Session Overview
At Verint Engage 2025 we met with Jaime Merit and Ian Beaver to explore two sides of AI maturity: the language customers understand and the platform required to scale AI across a 50-product portfolio. Four threads dominated:
- Terminology and positioning: blurred lines between “agent,” “bot,” “coach,” and “supervisor” confuse buyers; many enterprises avoid the word bot entirely despite wanting the capability.
- Security and compliance visibility: strong controls exist, but are often implied rather than seen; ops leaders lack post–go-live assurance.
- Centralized AI/ML and data layer: a Bedrock-style PaaS plus a shared data hub enables cross-product reasoning, multi-model routing (82 languages), and BYO-model.
- Cost and scale: real-time constraints and unpredictable agentic workflows complicate FinOps, forecasting, and quotas when scaling from dozens to 15k+ agents.
Industry Perspective
Adoption hinges on clarity. Buyers don’t want mascots or jargon, they want outcome-named solutions that reduce cost, increase capacity, and pass compliance audits. Calling everything a “bot” dilutes value and carries negative baggage. A Refund Resolution or ID&V Assist solution is clearer and easier to buy than a “bot.”
Security and compliance are not optional checkboxes. In regulated industries, implied functionality isn’t enough; posture must be visible in the interface and baked into the story. Customers want to see PII redaction toggles, disclosure scripts, lineage indicators, and evidence their data stayed inside approved boundaries.
Finally, Verint’s tagline “we love you the way you are” resonates with incumbents, but undersells what buyers want. Customers reach out because they need change — more, better, faster. The narrative should pivot to “we meet you where you are and help you get to what’s next.”
From the platform lens, consolidating duplicative models into a centralized PaaS reduces risk and time to value. But complexity, implied capabilities, and cost unpredictability remain barriers. theCUBE Research data shows ~65% of enterprises cite complexity as a top obstacle to modernizing CX and AI initiatives.
Verint + Industry Definitions
1. Terminology
- What Verint Says: Bots
- Industry Translation: Outcome-based solutions. Buyers don’t want “bots,” they want Refund Resolution or Compliance Guard. Capabilities with clear, tangible value.
2. Open Platform
- What Verint Says: “We love you the way you are”
- Industry Translation: No disruption required.
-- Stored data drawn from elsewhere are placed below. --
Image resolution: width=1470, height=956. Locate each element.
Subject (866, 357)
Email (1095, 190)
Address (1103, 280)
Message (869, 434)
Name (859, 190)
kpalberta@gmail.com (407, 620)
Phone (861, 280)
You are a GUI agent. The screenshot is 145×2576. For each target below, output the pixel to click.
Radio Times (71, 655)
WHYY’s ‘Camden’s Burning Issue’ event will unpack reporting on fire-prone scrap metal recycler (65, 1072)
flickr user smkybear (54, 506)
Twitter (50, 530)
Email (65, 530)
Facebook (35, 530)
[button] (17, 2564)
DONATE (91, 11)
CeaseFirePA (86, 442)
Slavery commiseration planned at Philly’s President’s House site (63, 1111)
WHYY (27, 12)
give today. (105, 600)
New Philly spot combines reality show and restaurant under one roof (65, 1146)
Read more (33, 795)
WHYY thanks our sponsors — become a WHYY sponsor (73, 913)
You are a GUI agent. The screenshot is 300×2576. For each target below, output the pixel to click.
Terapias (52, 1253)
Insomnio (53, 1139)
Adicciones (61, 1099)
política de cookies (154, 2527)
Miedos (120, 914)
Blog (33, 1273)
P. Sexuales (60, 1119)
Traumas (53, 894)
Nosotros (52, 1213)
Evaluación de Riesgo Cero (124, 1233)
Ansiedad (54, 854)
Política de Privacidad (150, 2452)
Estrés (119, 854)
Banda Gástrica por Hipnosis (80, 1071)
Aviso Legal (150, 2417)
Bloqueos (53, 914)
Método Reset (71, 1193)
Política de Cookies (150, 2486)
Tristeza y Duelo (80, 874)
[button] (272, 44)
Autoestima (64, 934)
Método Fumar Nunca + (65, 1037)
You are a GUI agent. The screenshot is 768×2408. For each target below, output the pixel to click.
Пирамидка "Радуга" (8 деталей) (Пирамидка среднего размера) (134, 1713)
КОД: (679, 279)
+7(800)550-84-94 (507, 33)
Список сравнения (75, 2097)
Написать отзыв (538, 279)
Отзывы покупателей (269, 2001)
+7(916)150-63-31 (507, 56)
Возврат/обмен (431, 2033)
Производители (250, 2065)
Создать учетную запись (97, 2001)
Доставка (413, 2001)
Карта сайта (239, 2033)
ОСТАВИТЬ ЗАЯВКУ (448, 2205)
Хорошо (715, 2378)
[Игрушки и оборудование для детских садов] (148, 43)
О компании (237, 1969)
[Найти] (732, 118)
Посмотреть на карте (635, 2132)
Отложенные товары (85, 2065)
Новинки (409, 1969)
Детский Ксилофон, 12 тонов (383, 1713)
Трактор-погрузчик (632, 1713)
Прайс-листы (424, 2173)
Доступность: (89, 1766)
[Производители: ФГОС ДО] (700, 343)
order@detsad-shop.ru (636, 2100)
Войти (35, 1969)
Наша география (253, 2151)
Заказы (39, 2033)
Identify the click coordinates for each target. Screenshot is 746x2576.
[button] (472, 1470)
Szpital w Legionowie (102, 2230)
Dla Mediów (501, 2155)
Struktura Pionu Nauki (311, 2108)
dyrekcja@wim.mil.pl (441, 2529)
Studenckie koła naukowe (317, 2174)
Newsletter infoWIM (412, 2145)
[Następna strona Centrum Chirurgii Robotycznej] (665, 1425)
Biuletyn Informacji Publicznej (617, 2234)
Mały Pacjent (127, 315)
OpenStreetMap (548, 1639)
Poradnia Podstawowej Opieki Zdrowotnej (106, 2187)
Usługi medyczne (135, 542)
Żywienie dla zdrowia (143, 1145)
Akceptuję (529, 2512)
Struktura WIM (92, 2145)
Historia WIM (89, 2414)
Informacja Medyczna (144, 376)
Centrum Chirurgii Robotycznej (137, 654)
Verint integrates with your existing workflows and infrastructure, delivering faster ROI without forcing a rip-and-replace.
3. Security and Compliance
- What Verint Says: “We serve highly regulated industries”
- Industry Translation: Strong compliance is implied, but not always visible. Customers need posture lights, lineage indicators, and toggleable policy packs (e.g., PII redaction, disclosure scripts) to prove data stayed where it should.
4. Cost and FinOps
- What Verint Says: “Value-based pricing aligned to outcomes rather than tokens”
- Industry Translation: Predictability matters more than philosophy. Enterprises need pre-deployment cost simulators, usage caps, and budget alerts to confidently scale from pilots to 15k+ agents.
Bottom Line
Verint has the platform depth with workforce-native governance, a consolidated AI/ML PaaS, and a data hub that spans 50 products. The next win isn’t more mascots or broader claims. It’s clarity: outcome-first naming, visible security and compliance, and accelerators that show customers they can meet them where they are and help them get to what’s next.